The poverty scorecard database being developed by the BISP, which has the household level information on more than 25 million households in Pakistan, provides an excellent platform to coordinate and harmonize such pro-poor initiatives of the federal and provincial governments and guide in designing and delivering safety net graduation programs for human development and income generating opportunities for the poor households. This was one of the key outcomes of the learning forum on “Reaching the Poorest: Lessons for and from Graduation” organized recently by the World Bank in Islamabad.

The Forum brought together a dynamic group of representatives from the federal and provincial governments, development practitioners, academia, and development partners to discuss the requirements of a social protection system, which can assist the ultra poor in graduating from short term safety nets in the form of cash transfers to long term opportunities of moving out of perpetual poverty.
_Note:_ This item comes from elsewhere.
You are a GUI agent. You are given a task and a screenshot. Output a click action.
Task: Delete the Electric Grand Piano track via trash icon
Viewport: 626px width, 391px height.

Speaking at the forum, Mr. Hashemi Syed from the BRAC Institute Bangladesh informed that “in less than two decades, BRAC reached 2.2 million poorest households in Bangladesh, making 75 percent of the households food secure through a variety of graduation programs”. This model has been successfully tested in coastal areas of Sindh province by the Pakistan Poverty Alleviation Fund (PPAF) and has the potential of scaling up by capitalizing on the social protection system that Pakistan is developing.   These systems use modern technology for transparent identification of  poor households as well as efficient delivery of benefits. 
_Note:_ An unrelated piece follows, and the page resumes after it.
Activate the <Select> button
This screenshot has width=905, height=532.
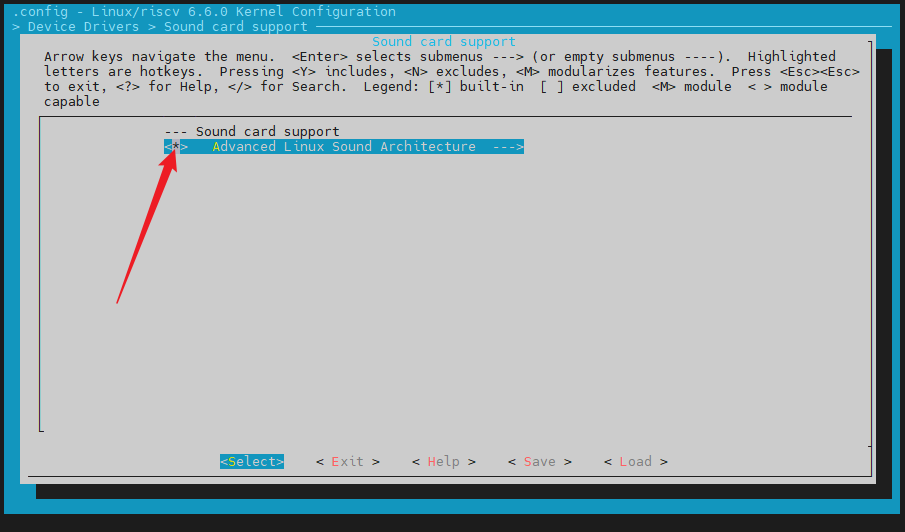[252, 462]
Various speakers at the Forum shared lessons and experiences on how social safety nets could be transformed to graduation programs with the objective of making concrete investments in the development of human capital by improving schooling and primary health of beneficiaries’ children. The PPAF pilot in Sindh has shown that the project interventions have not only helped the beneficiaries in better intake of food, it also achieved a graduation rate of 79% to 88% by increasing their household assets. In addition, some of the households have also started sending their children, between the age of five-ten years, to schools.

The Forum also discussed the strategies for providing faster, transparent, and effective service delivery of social protection programs through unified targeting system, better monitoring and evaluation, and use of technology based management information systems.